**题目要求**
请把下面这篇讲Glue工作流程的帖子中从“是否已经支持类似操作?还是需要等待可定制的蓝图?”开始、到“e::Connection)”为止(两处都包括在内)的部分一字不差地打印出来。
═══ 文档段落 ═══
如何通过编程方式创建Glue工作流程?

0

【以下的问题经过翻译处理】 有没有办法以编程方式创建 Glue 工作流?

我查看了 CloudFormation示例,但我仅找到一个创建一个空的工作流的示例(只有工作流名称、描述和属性)。 https://docs.aws.amazon.com/AWSCloudFormation/latest/UserGuide/aws-resource-glue-workflow.html

我也尝试查看 API 文档(https://docs.aws.amazon.com/glue/latest/dg/aws-glue-api-workflow.html),虽然该文档中列出了Glue工作流中的所有数据类型和所有结构,但是创建API里依然只有创建空工作流的方法。

请问如何根据 Lake Formation 中的蓝图创建工作流? 是否只需将某种预组装的 JSON 文件配置到创建Glue 工作流的流程中就可以了呢?

是否已经支持类似操作?还是需要等待可定制的蓝图?

更新:

正如已接受答案的代码片段中提到的,关键问题是使用下面的方法:

AAWS::Glue::Trigger

来构建工作流的构造。

具体来说,您需要:

  1. 使用 AWS::Glue::Workflow 创建工作流
  2. 如果您还需要创建数据库和连接(使用AWS::Glue::Database,AWS::Glue::Connection)
  3. 使用 AWS::Glue::Crawler 或 AWS::Glue::Job 创建要添加到工作流中的任何 Crawler 和任何作业
  4. 创建类型为 ON-DEMAND 的第一个触发器 (AWS::Glue::Trigger),Actions = 您的工作流需要启动的第一个爬虫或作业,工作流名称使用在第一步中创建的工作流
  5. 创建任何其他类型为 CONDITIONAL 的触发器

下面是一个示例(创建一个在 S3 存储桶 (cloudtraillogs) 上启动 Crawler 的工作流,如果成功,则启动一个 python 脚本来更改表和分区架构以使其与 Athena 一起工作))。

希望对大家有帮助!

---

AWSTemplateFormatVersion: '2010-09-09'
Description: Creates cloudtrail crwaler and catalog for Athena and a job to transform to Parquet

Parameters: 
  CloudtrailS3: 
    Type: String
    Description: Enter the unique bucket name where the cloud trails log are stored

  CloudtrailS3Path: 
    Type: String
    Description: Enter the path/prefix that you want to crawl 

  CloudtrailDataLakeS3: 
    Type: String
    Description: Enter the unique bucket name for the data lake in which to store the logs in Parquet Format

Resources:
    
  CloudTrailGlueExecutionRole:
    Type: 'AWS::IAM::Role'
    Properties:
      AssumeRolePolicyDocument:
        Version: "2012-10-17"
═══ 数据条目 ═══
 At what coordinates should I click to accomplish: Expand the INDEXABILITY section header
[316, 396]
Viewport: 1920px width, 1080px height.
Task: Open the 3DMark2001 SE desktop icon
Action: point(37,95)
═══
**参考答案**
是否已经支持类似操作?还是需要等待可定制的蓝图?

更新:

正如已接受答案的代码片段中提到的,关键问题是使用下面的方法:

AAWS::Glue::Trigger

来构建工作流的构造。

具体来说,您需要:

  1. 使用 AWS::Glue::Workflow 创建工作流
  2. 如果您还需要创建数据库和连接(使用AWS::Glue::Database,AWS::Glue::Connection)